▼

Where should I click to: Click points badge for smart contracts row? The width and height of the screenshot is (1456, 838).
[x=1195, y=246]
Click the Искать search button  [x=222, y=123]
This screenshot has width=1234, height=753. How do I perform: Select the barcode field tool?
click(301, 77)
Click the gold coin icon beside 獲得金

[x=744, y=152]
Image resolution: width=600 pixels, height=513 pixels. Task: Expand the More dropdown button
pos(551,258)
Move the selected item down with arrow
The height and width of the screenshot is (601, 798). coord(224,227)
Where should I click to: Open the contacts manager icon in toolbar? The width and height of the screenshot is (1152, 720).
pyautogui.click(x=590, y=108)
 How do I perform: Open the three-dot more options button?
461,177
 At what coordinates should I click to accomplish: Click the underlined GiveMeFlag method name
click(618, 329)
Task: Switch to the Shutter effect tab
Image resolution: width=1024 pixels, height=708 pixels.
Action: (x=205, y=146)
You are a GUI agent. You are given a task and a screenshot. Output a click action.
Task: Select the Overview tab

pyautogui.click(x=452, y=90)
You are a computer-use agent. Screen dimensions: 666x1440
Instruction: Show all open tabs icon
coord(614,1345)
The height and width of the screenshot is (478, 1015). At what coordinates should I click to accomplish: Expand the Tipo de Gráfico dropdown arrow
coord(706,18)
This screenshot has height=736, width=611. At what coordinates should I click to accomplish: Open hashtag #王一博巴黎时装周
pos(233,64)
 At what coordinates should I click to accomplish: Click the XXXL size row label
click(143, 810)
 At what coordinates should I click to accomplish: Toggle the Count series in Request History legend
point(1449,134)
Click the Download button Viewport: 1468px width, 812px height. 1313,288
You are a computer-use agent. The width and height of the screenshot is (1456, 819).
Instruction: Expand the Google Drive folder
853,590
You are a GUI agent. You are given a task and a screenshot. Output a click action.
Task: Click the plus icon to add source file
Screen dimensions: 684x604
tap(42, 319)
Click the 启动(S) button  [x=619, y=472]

▲

### TASK INSTRUCTIONS
Using the material above, print word for word the lines from the one holding "Screen dimensions: 684x604" through the last line.

### RESULT OF THE EXERCISE
Screen dimensions: 684x604
tap(42, 319)
Click the 启动(S) button  [x=619, y=472]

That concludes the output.